Reproduce exactly the line that includes "Insert a Querverweis cross-reference" and all lines after it, ending with the last line of the data.

=== DATA FOR THIS TASK ===
________

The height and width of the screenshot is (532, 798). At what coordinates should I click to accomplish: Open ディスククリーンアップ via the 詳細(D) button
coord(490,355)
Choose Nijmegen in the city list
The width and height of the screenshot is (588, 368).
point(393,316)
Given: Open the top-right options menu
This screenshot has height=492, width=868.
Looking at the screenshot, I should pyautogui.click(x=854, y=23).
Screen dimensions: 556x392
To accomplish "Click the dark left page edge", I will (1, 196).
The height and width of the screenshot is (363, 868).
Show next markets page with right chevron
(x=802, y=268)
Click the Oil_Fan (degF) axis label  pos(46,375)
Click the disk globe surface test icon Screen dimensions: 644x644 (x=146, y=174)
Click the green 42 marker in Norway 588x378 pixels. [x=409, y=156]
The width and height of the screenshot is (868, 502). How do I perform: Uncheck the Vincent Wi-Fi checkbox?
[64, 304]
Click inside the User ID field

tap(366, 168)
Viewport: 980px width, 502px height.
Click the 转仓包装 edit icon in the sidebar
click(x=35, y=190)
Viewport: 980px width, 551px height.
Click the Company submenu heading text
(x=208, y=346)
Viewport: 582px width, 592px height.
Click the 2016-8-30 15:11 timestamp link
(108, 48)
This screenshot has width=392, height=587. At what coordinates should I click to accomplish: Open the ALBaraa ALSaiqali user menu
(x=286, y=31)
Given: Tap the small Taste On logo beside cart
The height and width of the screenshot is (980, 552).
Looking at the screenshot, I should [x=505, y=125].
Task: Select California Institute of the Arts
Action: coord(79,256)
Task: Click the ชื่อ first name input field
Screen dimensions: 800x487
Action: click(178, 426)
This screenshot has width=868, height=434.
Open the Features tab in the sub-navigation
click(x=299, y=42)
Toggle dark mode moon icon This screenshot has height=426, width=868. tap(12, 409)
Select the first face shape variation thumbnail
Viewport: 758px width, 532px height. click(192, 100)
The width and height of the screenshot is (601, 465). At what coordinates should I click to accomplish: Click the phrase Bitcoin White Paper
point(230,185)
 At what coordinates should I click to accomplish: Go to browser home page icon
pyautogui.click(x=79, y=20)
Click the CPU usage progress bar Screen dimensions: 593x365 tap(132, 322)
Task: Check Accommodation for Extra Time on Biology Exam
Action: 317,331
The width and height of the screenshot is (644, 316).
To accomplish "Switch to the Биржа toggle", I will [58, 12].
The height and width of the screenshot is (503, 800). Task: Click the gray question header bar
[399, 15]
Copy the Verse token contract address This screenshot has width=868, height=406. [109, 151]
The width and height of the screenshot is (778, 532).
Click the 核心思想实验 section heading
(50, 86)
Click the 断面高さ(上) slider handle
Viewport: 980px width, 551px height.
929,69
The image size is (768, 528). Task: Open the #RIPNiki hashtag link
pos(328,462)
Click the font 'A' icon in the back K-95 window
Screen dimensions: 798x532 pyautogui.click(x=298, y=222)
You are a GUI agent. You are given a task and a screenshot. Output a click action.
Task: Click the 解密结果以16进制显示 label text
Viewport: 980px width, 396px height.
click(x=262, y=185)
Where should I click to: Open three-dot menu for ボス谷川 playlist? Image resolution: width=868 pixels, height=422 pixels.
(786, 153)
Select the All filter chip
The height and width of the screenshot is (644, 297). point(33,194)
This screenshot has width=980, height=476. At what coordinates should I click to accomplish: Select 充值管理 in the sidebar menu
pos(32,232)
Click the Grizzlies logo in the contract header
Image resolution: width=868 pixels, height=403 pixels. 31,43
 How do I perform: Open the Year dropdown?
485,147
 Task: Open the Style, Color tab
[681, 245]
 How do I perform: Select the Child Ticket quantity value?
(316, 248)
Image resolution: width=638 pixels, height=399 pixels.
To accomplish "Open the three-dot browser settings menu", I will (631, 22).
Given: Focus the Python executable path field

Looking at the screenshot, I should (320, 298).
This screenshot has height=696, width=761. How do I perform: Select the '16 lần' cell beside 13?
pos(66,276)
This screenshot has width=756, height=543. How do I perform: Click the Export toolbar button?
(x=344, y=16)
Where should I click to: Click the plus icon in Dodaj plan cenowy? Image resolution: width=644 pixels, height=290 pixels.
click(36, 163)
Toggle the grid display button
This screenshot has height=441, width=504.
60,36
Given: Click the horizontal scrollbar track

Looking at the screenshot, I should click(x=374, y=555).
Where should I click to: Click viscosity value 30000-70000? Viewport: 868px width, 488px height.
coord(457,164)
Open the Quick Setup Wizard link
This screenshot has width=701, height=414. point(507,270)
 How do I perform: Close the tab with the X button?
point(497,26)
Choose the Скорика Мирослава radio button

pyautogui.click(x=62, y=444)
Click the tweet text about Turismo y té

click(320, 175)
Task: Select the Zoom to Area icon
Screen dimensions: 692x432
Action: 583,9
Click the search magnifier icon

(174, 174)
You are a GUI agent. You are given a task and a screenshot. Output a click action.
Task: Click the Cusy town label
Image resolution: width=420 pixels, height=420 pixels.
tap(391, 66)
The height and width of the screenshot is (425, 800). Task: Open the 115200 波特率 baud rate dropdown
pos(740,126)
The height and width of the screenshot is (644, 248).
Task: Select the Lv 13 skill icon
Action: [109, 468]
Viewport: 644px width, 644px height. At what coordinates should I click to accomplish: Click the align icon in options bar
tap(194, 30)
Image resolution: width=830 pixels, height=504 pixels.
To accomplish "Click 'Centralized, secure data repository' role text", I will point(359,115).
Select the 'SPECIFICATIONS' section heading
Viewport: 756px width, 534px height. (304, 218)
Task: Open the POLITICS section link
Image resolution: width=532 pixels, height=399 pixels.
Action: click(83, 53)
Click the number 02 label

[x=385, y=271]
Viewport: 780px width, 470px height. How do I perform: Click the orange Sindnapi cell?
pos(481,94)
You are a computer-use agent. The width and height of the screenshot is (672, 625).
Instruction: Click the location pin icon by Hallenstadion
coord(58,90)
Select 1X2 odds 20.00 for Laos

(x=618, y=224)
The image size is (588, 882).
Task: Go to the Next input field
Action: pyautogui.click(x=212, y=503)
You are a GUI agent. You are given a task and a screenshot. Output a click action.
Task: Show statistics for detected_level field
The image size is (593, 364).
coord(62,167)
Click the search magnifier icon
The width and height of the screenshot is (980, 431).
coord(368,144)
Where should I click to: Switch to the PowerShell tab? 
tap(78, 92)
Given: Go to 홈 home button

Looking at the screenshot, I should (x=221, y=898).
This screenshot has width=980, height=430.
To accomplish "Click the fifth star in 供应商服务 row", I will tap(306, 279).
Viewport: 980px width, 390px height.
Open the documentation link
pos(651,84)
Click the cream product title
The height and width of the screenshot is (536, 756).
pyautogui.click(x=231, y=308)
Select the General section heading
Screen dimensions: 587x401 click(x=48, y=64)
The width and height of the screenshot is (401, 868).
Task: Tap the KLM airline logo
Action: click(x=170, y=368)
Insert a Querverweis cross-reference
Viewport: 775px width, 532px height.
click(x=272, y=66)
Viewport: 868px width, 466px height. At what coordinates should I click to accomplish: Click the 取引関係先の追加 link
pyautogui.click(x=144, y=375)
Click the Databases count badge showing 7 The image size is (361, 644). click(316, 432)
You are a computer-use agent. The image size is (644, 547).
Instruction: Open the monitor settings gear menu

________

=== RESULT FOR THIS TASK ===
Insert a Querverweis cross-reference
Viewport: 775px width, 532px height.
click(x=272, y=66)
Viewport: 868px width, 466px height. At what coordinates should I click to accomplish: Click the 取引関係先の追加 link
pyautogui.click(x=144, y=375)
Click the Databases count badge showing 7 The image size is (361, 644). click(316, 432)
You are a computer-use agent. The image size is (644, 547).
Instruction: Open the monitor settings gear menu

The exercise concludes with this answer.